The package vignette (PDF): https://cran.r-project.org/web/packages/irlba/irlba.pdf.

This example uses a special one-sided basis option and a custom matrix product to compute the top three principal components of the entire 1000 Genomes Project variant data set (whole genome variants for 2,504 people): http://bwlewis.github.io/1000_genomes_examples/PCA_whole_genome.html. The example optionally works in parallel and finishes in only 8 minutes on a 4 node Linux cluster.

https://bwlewis.github.io/irlba/comparison.html compares the irlba package with the RSpectra package, a high-quality eigenvalue solver for R.

Other applications

The newe tcor algorithm http://arxiv.org/abs/1512.07246 and R package (https://github.com/bwlewis/tcor – not yet on CRAN) use irlba to compute thresholded correlation matrices very quickly. This example computes the most highly correlated gene expressions from the Cancer Genome Atlas RNASeq gene expression data for breast cancer: https://github.com/bwlewis/tcor/blob/master/vignettes/brca.Rmd.

Many more applications will appear here soon, check back!

Deprecated features

The mult argument is deprecated and will be removed in a future version. We now recommend simply defining a custom class with a custom multiplcation operator. The example below illustrates the old and new approaches.

library(irlba)
set.seed(1)
A <- matrix(rnorm(100), 10)

# ------------------ old way ----------------------------------------------
# A custom matrix multiplication function that scales the columns of A
# (cf the scale option). This function scales the columns of A to unit norm.
col_scale <- sqrt(apply(A, 2, crossprod))
mult <- function(x, y)
        {
          # check if x is a  vector
          if (is.vector(x))
          {
            return((x %*% y) / col_scale)
          }
          # else x is the matrix
          x %*% (y / col_scale)
        }
irlba(A, 3, mult=mult)$d

# Compare with:
irlba(A, 3, scale=col_scale)$d

# Compare with:
svd(sweep(A, 2, col_scale, FUN=`/`))$d[1:3]

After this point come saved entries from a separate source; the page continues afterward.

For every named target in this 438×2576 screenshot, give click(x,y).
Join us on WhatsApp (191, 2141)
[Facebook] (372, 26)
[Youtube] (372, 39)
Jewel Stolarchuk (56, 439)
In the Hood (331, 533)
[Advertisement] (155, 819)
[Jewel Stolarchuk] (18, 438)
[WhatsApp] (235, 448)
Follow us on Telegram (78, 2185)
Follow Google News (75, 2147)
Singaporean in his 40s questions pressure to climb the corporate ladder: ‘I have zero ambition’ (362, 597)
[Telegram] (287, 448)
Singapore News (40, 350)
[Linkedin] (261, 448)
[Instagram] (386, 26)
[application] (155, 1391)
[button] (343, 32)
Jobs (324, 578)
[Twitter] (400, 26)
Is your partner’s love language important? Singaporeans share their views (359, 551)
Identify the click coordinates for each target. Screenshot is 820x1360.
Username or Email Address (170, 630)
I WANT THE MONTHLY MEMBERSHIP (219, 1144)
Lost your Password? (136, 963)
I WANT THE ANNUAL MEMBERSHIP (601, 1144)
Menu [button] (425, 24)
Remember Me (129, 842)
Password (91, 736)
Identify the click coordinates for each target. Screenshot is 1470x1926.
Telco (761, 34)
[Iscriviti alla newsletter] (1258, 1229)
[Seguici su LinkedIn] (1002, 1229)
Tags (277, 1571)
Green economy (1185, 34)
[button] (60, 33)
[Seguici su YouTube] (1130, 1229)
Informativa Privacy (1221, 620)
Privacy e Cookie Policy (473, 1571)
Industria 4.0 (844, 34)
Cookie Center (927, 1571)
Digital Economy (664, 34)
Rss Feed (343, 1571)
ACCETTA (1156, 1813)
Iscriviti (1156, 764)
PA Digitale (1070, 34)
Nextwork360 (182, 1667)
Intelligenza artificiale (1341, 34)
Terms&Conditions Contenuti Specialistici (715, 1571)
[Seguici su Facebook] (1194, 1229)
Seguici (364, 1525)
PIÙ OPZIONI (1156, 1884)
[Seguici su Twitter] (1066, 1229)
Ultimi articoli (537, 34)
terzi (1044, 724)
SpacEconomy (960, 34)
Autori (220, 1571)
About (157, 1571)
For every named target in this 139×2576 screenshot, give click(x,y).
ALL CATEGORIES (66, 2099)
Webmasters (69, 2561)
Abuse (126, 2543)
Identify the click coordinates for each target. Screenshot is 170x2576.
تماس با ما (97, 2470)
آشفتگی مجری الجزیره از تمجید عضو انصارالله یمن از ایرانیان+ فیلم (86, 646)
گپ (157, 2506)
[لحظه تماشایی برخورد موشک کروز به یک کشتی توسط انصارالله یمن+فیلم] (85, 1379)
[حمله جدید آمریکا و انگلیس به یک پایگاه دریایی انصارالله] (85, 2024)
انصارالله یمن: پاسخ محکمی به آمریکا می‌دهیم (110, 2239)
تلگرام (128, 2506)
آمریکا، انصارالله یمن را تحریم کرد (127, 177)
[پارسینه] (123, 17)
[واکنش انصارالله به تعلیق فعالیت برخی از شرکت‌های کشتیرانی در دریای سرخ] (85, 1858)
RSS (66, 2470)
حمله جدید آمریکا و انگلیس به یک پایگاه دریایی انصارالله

# ------------------ new way ----------------------------------------------
setClass("scaled_matrix", contains="matrix", slots=c(scale="numeric"))
setMethod("%*%", signature(x="scaled_matrix", y="numeric"), function(x ,y) x@.Data %*% (y / x@scale))
setMethod("%*%", signature(x="numeric", y="scaled_matrix"), function(x ,y) (x %*% y@.Data) / y@scale)
a <- new("scaled_matrix", A, scale=col_scale)

irlba(a, 3)$d

We have learned that using R’s existing S4 system is simpler, easier, and more flexible than using custom arguments with idiosyncratic syntax and behavior. We’ve even used the new approach to implement distributed parallel matrix products for very large problems with amazingly little code.